**Your assignment:**
Please output the records below word for word and omit the pictures.

**Dataset records:**
──────

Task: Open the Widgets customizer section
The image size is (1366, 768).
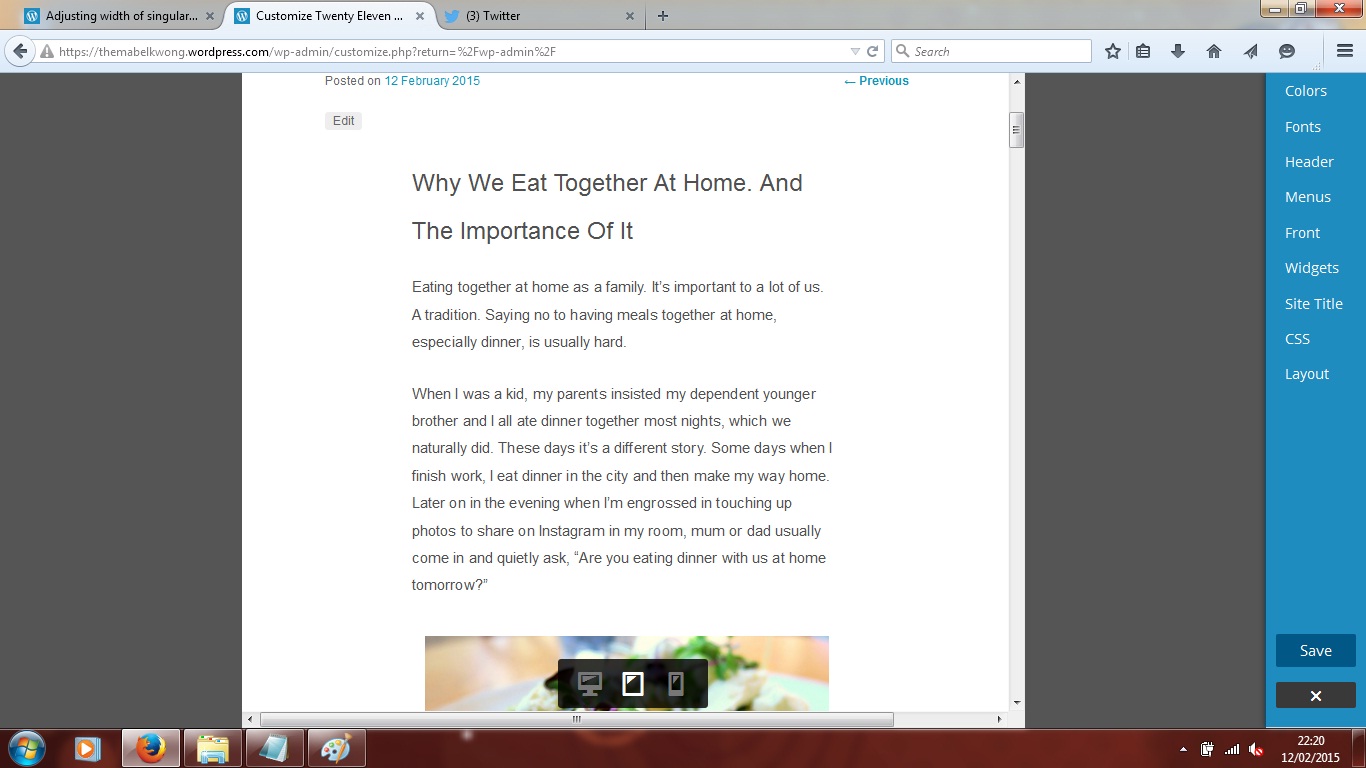Action: pyautogui.click(x=1311, y=268)
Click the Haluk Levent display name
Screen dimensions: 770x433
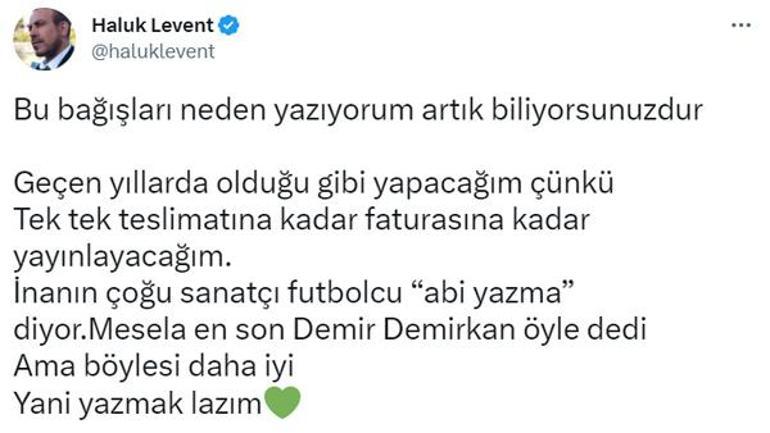pos(152,26)
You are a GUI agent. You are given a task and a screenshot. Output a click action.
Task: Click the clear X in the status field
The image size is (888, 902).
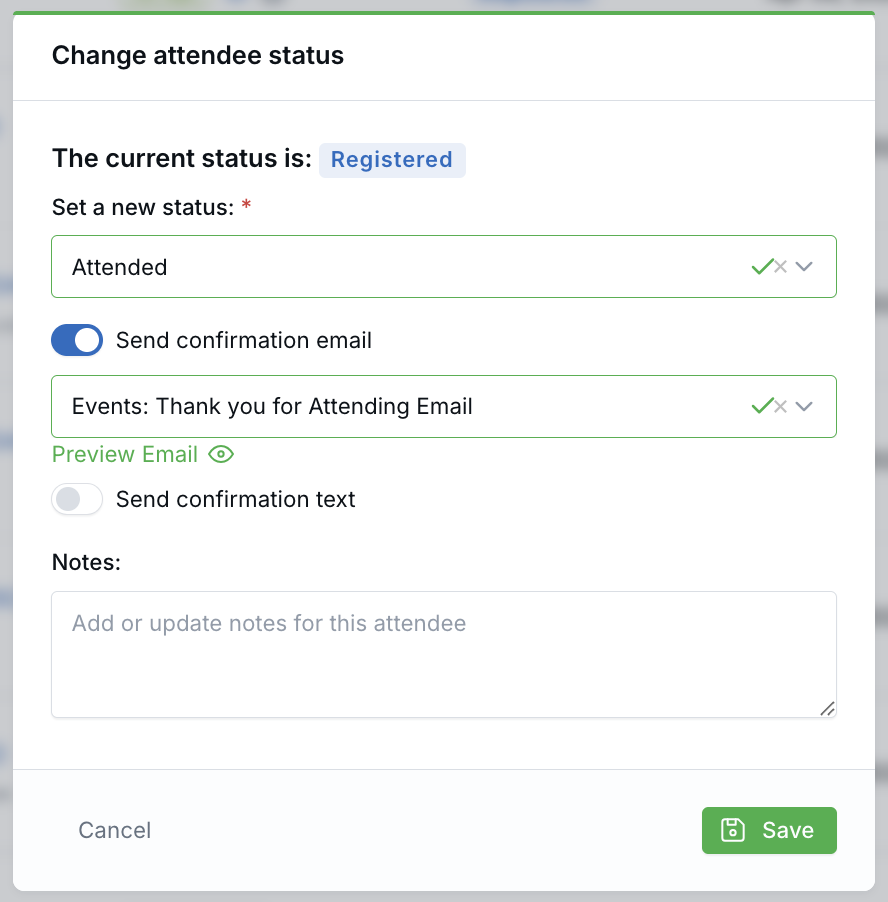780,266
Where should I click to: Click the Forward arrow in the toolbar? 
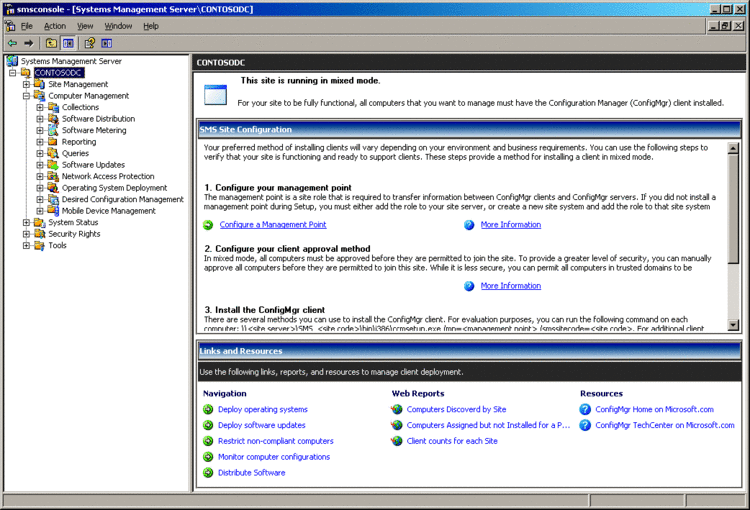point(29,43)
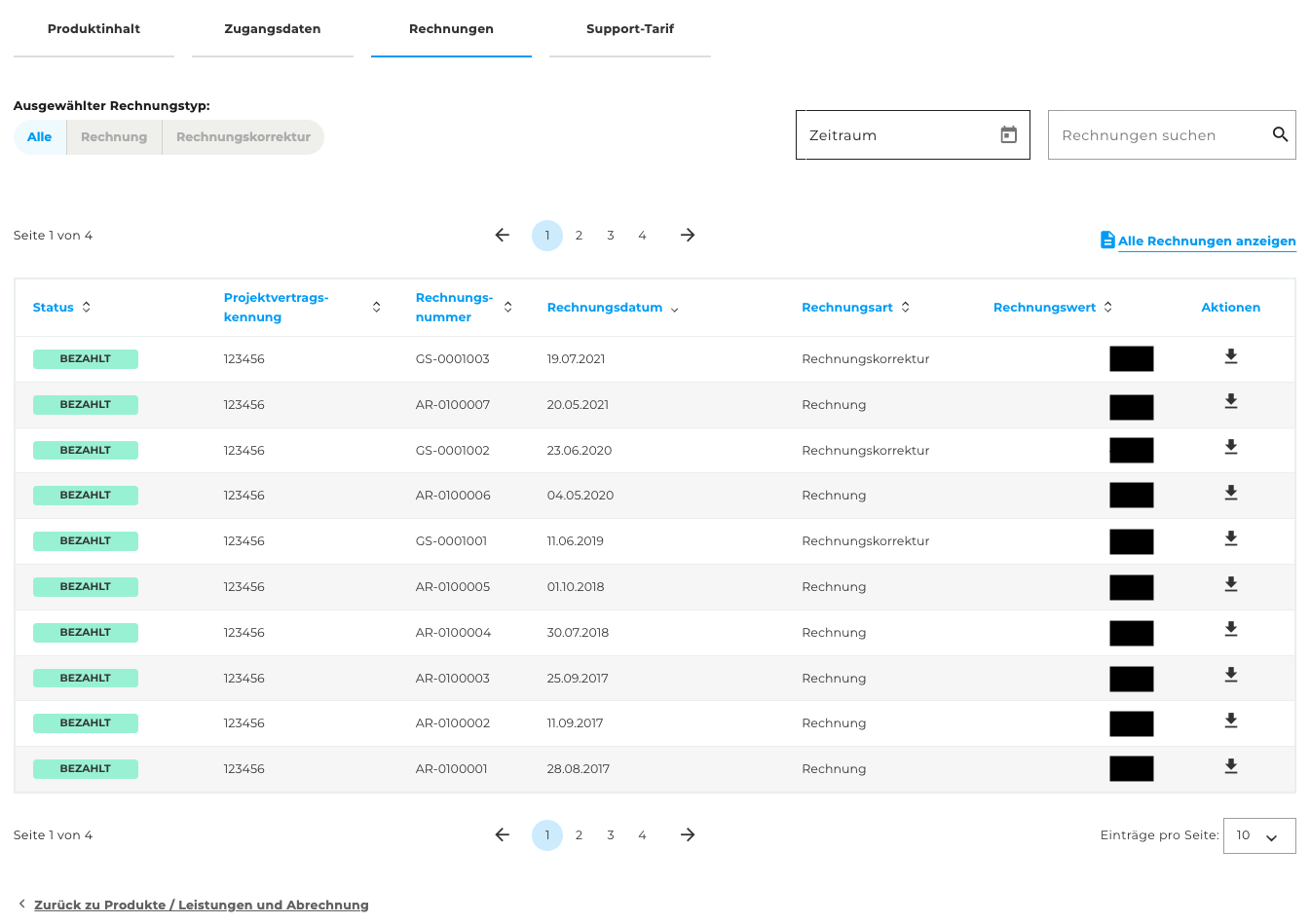Screen dimensions: 1310x924
Task: Go to next page using top arrow
Action: 688,236
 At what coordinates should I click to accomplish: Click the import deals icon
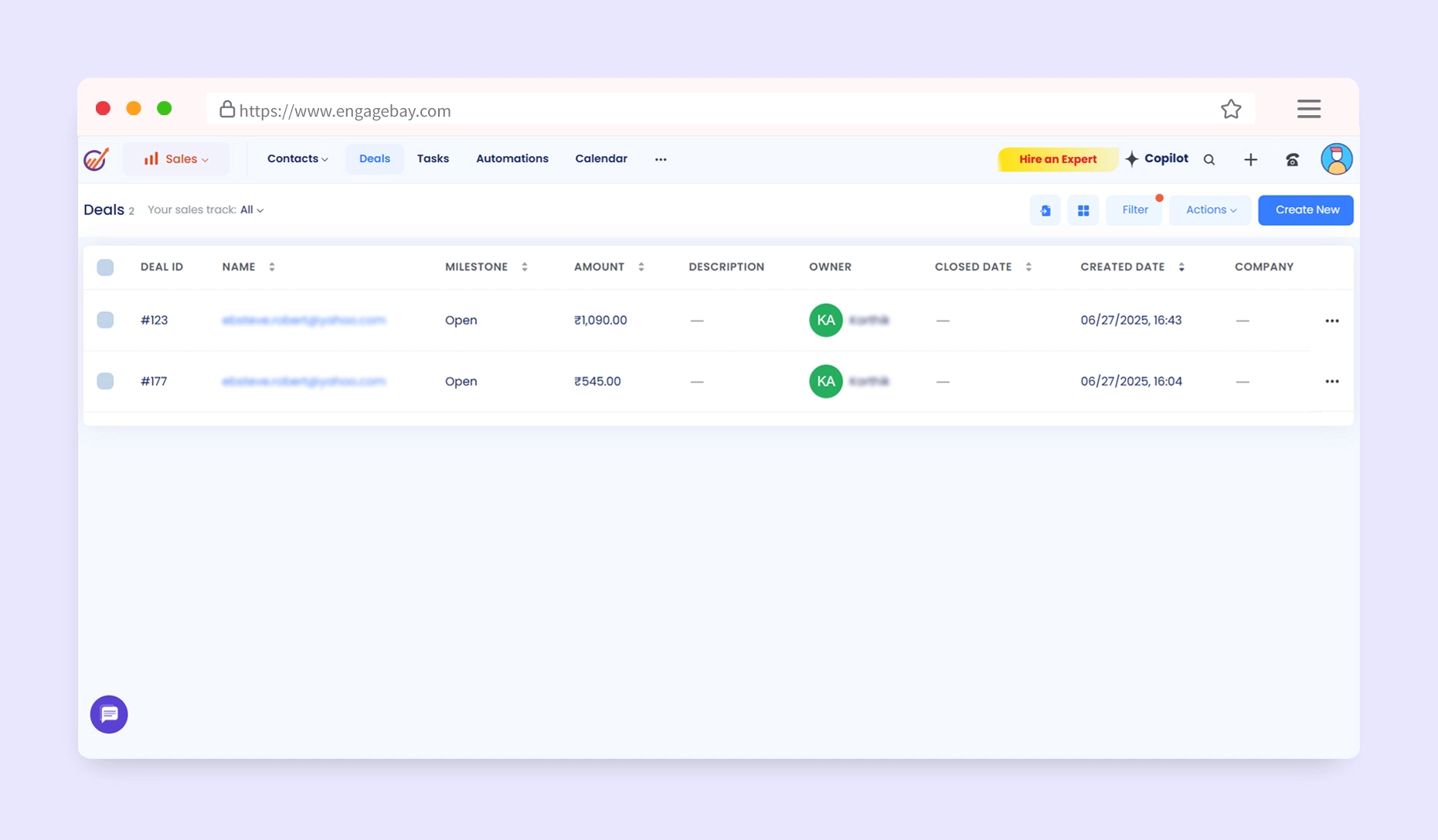1045,210
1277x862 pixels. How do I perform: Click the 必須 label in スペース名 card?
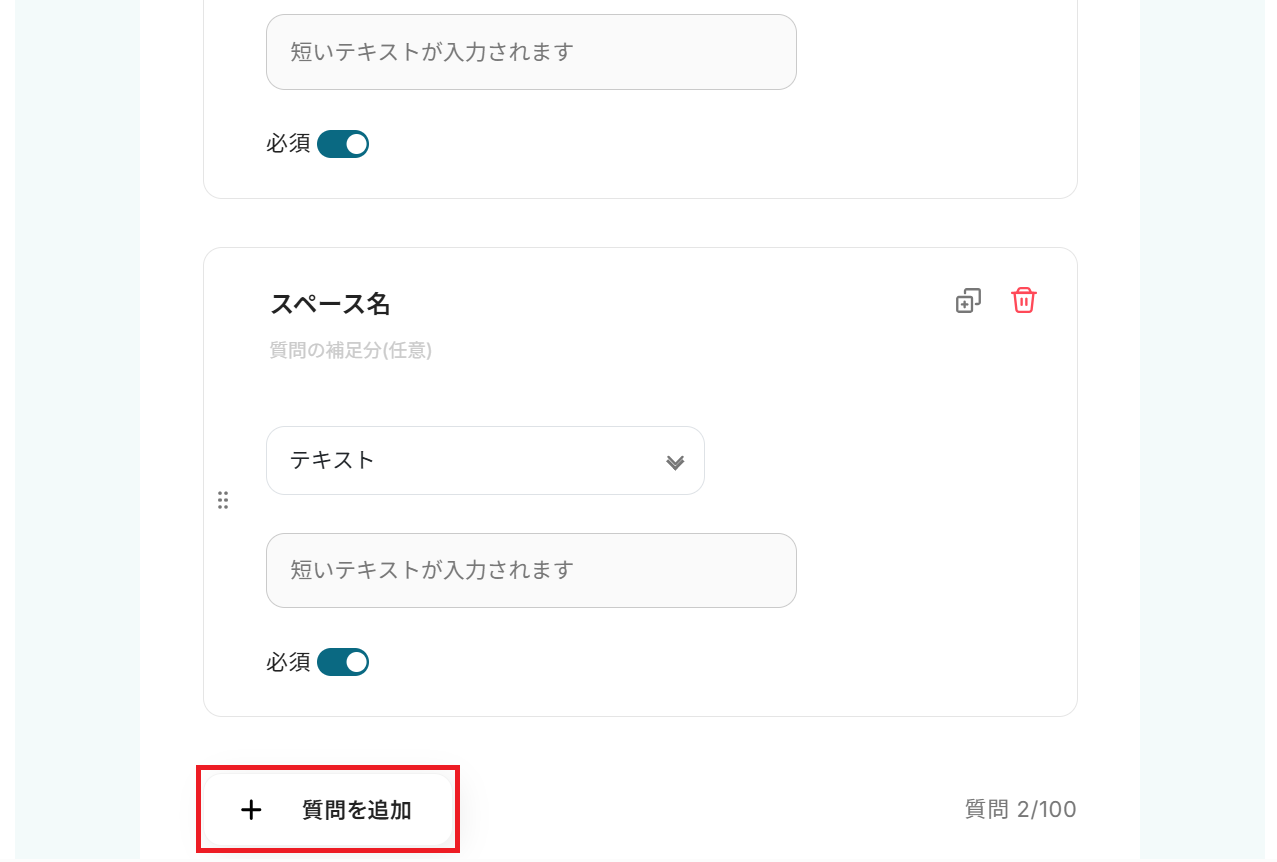pos(288,662)
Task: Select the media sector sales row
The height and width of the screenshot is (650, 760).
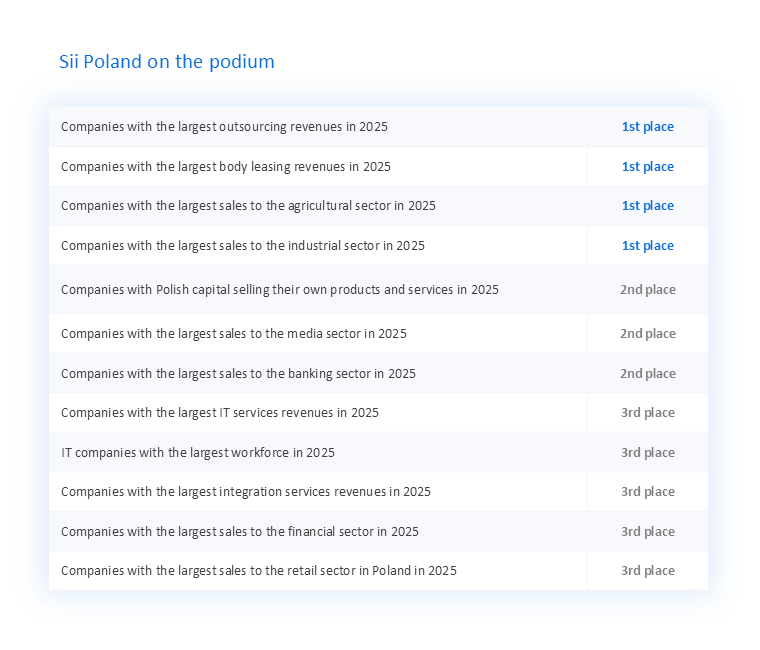Action: (x=378, y=333)
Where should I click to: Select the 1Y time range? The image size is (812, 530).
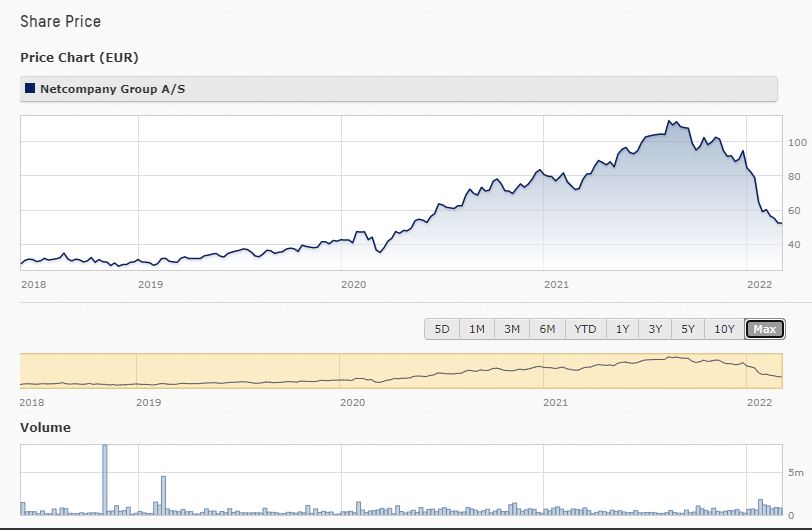pos(622,329)
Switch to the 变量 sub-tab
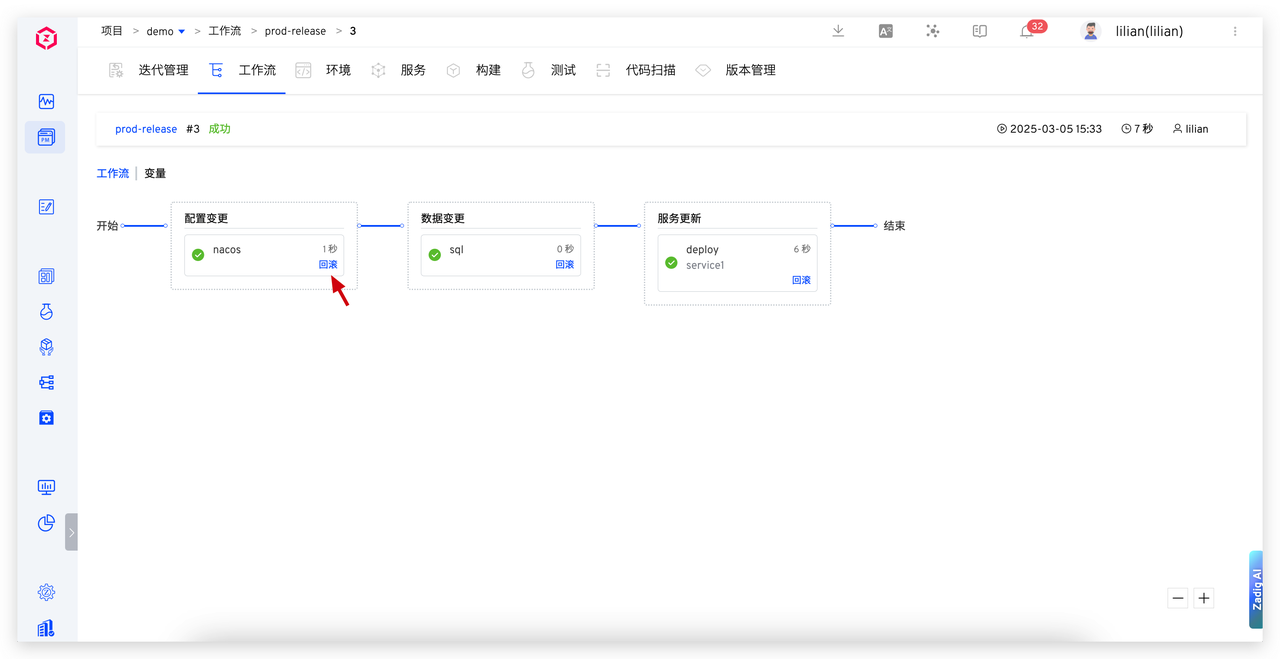Screen dimensions: 1280x659 pos(155,173)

──────

**Response for this exercise:**
Task: Open the Widgets customizer section
The image size is (1366, 768).
Action: pyautogui.click(x=1311, y=268)
Click the Haluk Levent display name
Screen dimensions: 770x433
pos(152,26)
You are a GUI agent. You are given a task and a screenshot. Output a click action.
Task: Click the clear X in the status field
The image size is (888, 902).
780,266
Where should I click to: Click the Forward arrow in the toolbar? 
point(29,43)
Screen dimensions: 1310x924
Task: Go to next page using top arrow
Action: 688,236
 At what coordinates should I click to accomplish: Click the import deals icon
1045,210
1277x862 pixels. How do I perform: Click the 必須 label in スペース名 card?
pos(288,662)
Task: Select the media sector sales row
The height and width of the screenshot is (650, 760).
Action: (x=378, y=333)
Where should I click to: Select the 1Y time range? The image size is (812, 530).
pos(622,329)
Switch to the 变量 sub-tab
Screen dimensions: 1280x659 pos(155,173)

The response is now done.